__Work instruction__.
Leaving the pictures aside, restate all of the data exactly.

======== The data

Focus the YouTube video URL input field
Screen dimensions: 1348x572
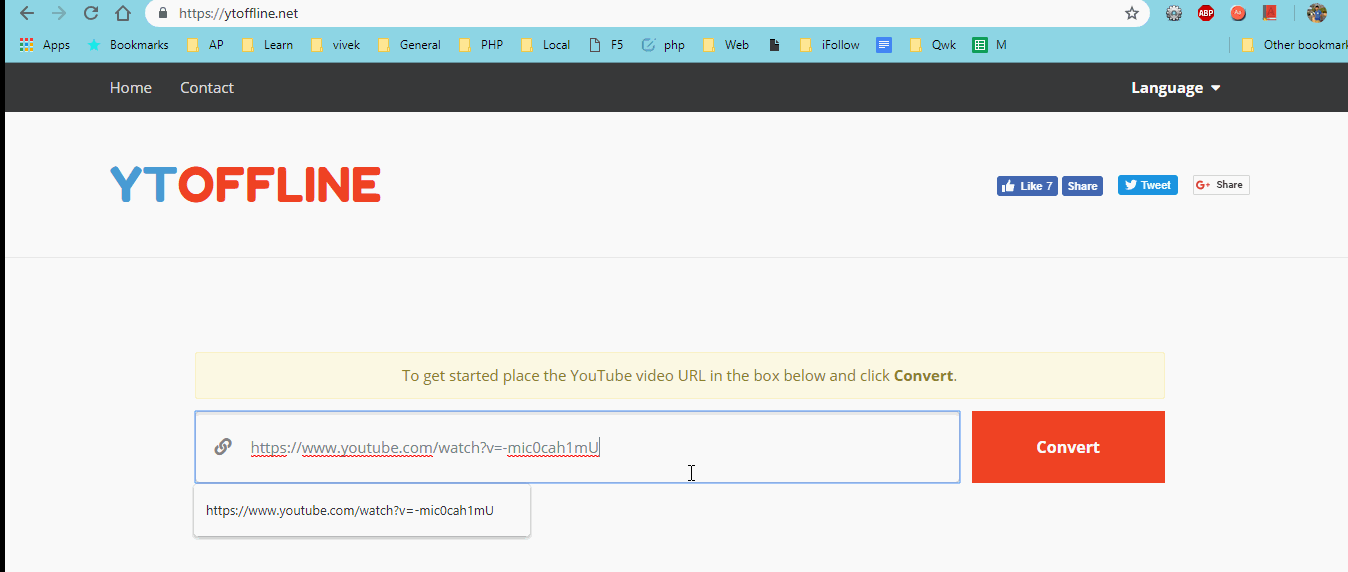tap(600, 447)

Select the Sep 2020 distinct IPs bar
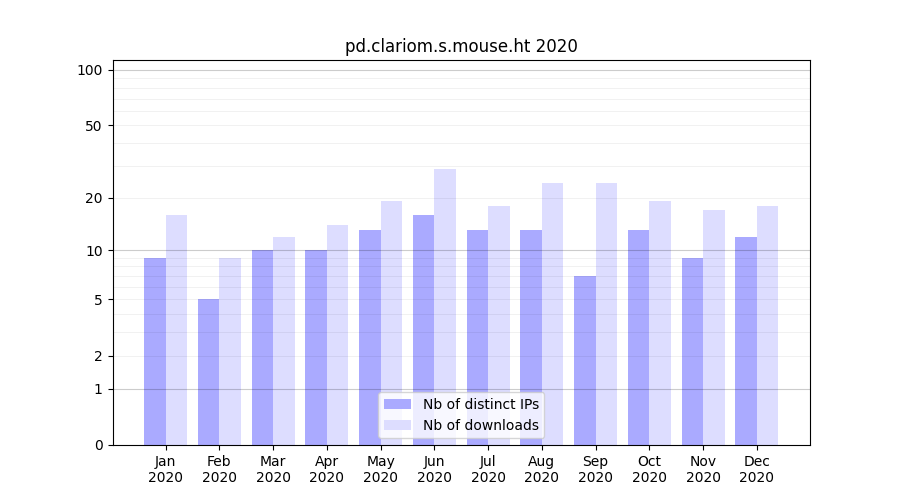[585, 360]
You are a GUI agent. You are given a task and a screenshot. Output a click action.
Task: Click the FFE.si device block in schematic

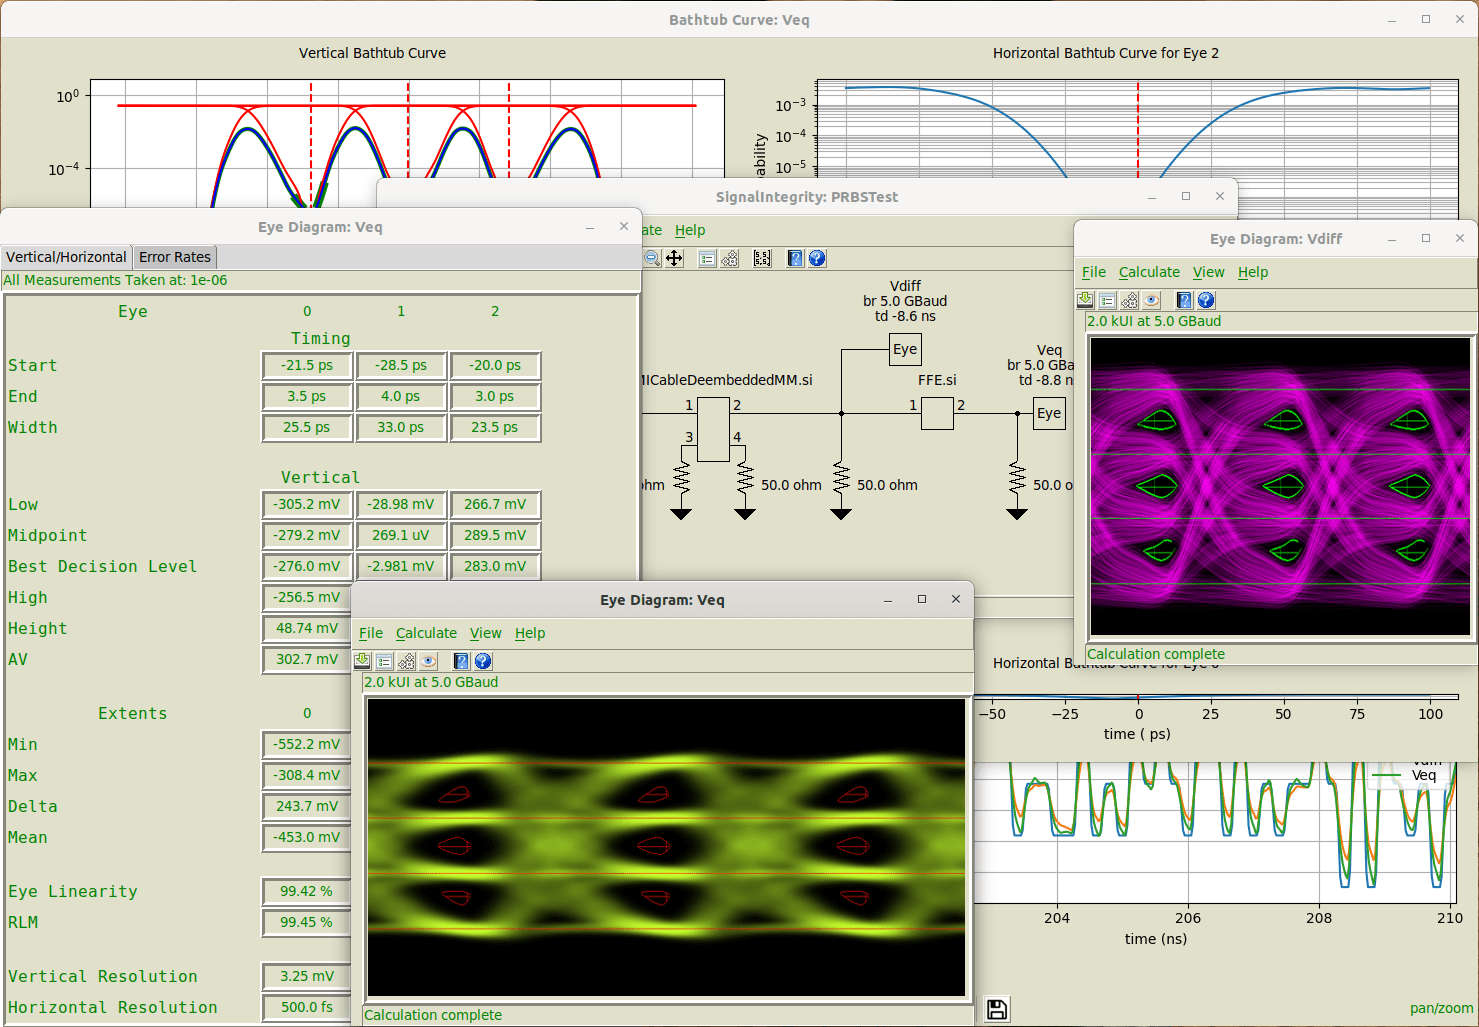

================

__Your response__.
Focus the YouTube video URL input field
Screen dimensions: 1348x572
tap(600, 447)

Select the Sep 2020 distinct IPs bar
[585, 360]
You are a GUI agent. You are given a task and a screenshot. Output a click action.
Task: Click the FFE.si device block in schematic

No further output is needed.